Rejection Sensitivity Dysphoria
No one likes rejection, right? It can cause discomfort, embarrassment, hurt feelings, humiliation, anger, anxiety and depression; why would anyone like it?
But, for most of the population, rejection is a part of life and although they may experience hurt feelings at being rejected, it is not to an almost phobic and emotionally debilitating level. It’s something that stings at the time, but is relatively easy to get over.
Meet RSD; Rejection Sensitivity Dysphoria; an emotional condition that is part of Attention Deficit Hyperactivity Disorder. Not every person with ADHD will experience RSD to a heart crushing extent, but for those of us that do; here’s what living with this level of RSD is like.
The risk of being rejected is not exclusive to romantic situations. It happens in friendships, work relationships and situations, family interactions, and many more. RSD can affect all of these dramatically.
Imagine that you are so paralysed by fear of being rejected that when faced with the possibility of it happening, you could become mute, immobile, enter a fawning state where you are people pleasing or acting how you think the other person wants you to act in order for them not to reject you, avoid the person or situation entirely, or exhibit a physical reaction such as excessive sweating, nausea, shaking, headache, or a stomach upset.That the thought of making yourself emotionally vulnerable to someone is akin to entering a gun fight with a pencil.
Risking rejection is like facing your deepest fears and it doesn’t stop once the interaction has ended; even if it has ended on a positive note.
We often become plagued with a constant and relentless anxiety that tells us that you are going to suddenly realise that we aren’t good enough, that you are going to reject or abandon us, that we are wrong and that the pain of rejection is on its way.

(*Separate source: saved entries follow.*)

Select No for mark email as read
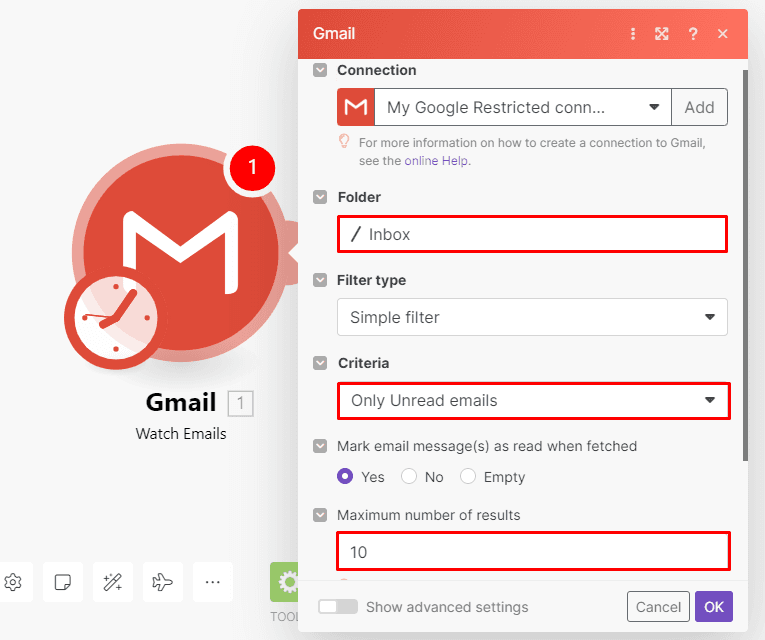765x640 pixels. (409, 477)
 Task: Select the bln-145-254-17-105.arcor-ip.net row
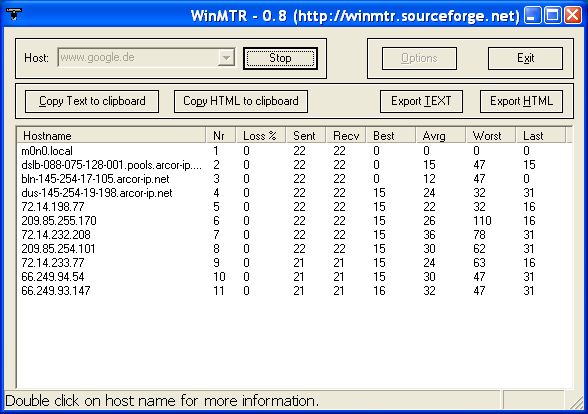294,179
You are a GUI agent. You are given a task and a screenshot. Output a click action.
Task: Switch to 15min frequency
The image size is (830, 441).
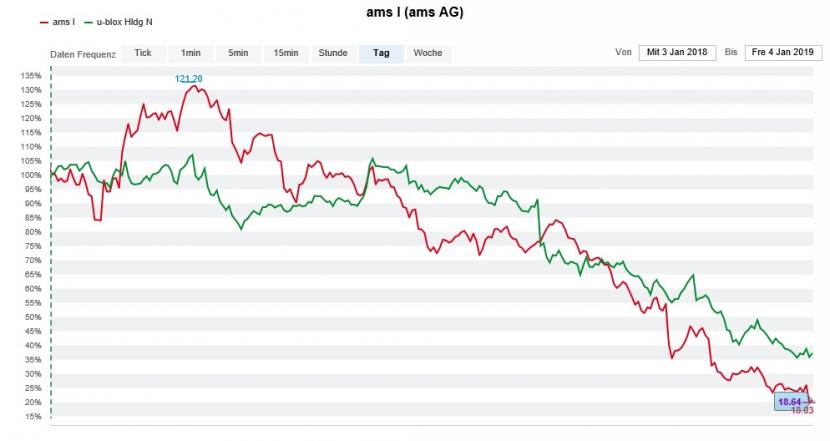tap(285, 53)
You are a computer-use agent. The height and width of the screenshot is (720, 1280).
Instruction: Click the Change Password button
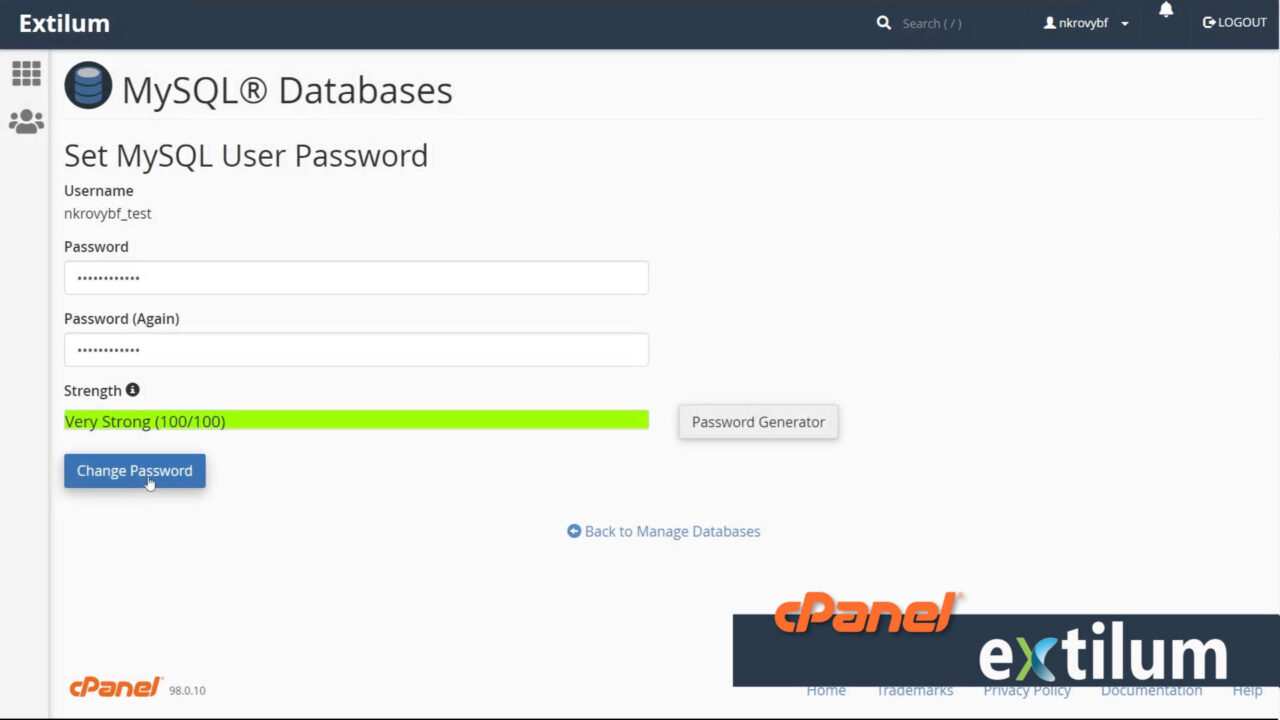(x=134, y=470)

It becomes a constant companion that can affect your emotions and physical state to a crisis point. In my personal experience, my brain tells me that, even if the other person hasn’t rejected me or it has ended very positively, that they will change their mind and that it’s only a matter of time before they see me for the screwed up and broken person that I see myself as.

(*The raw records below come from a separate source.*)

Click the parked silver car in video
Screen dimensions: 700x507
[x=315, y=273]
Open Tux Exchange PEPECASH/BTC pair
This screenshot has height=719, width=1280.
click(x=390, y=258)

It is only when we have built a strong, stable and trusting relationship that these fears diminish to a degree. But that doesn’t mean that they are gone and; especially in times of stress and uncertainty, those fears can rise up like a tsunami; ready to wash us away.
Researchers have theorised that RSD is caused by how our ADHD brains are wired, stating that because it is known that those with ADHD tend to feel things very deeply and often miss social cues, we can misinterpret criticism and rejection when there is none and, when we are rejected or criticised, we feel it exceptionally deeply and it can cause lasting mental damage.
In my opinion; and from a personal perspective, I think it has more to do with our self confidence and that, those who have RSD to a more intense degree, have suffered trauma through numerous rejections or criticisms in the past and now the mere thought of putting ourselves in a position where we could experience that trauma of being rejected again is utterly abhorrent.
When we are rejected, the pain is very real. It reinforces our worst fears about ourselves being unworthy and it can cause not only a deep depression, but actual physical pain. Often it is this level of pain that makes the prospect of making yourself vulnerable to potential rejection all the more crippling.
It’s not only rejection that RSD is connected to, even though the name only focuses on rejection. Criticism is also a huge trigger for us as, again, it reinforces the idea that we are not good enough or are unworthy.
If all of this wasn’t enough to be dealing with, RSD is also affected by ‘perceived’ rejection or criticism. We can project our fears onto the other person in the situation and see rejection and criticism that isn’t actually there, but our RSD is triggered and it can send us reeling back down the anxiety spiral.
Looking at the long-term effects of having RSD, it can make you steer clear of situations where you may have to make yourself vulnerable to either rejection or criticism; avoiding relationships and friendships because the pain you could experience is too much of a risk to take. Not taking opportunities or any risks.
There are ways that you can lessen or move through RSD when it occurs.
Talking through your anxiety or fears with a close friend, family member or therapist can help to untangle the perceived rejection from the reality of the situation. It can also help you process your own feelings about what has happened and can help to steer you through it until the RSD flare up has passed.
Talking honestly with the person that you feel has either rejected or criticised you can be incredibly helpful when dealing with RSD. It can help to see both sides and it will dispel any perceived rejection that you may have been experiencing. It also helps to understand why you are being rejected or criticised, as it is often not for the reasons that your brain is telling you.
Cognitive Behavioural Therapy is believed to help as it can help you to deal with past trauma (that could be a cause of the intensity of your RSD), how to resolve conflict, how to manage your emotions and stress during situations, and how to communicate when your feelings are hurt.
Finding a way to keep your day to day stress levels down will also help, such as through meditation, mindfulness, exercise, or any other activity that you find relaxing.
There are medications that can be used to help when you are experiencing a bad RSD flare up, such as antidepressants for any depression that you may be experiencing, but trying to build up your emotional resilience and self-esteem is a far better long-term strategy to dealing with RSD.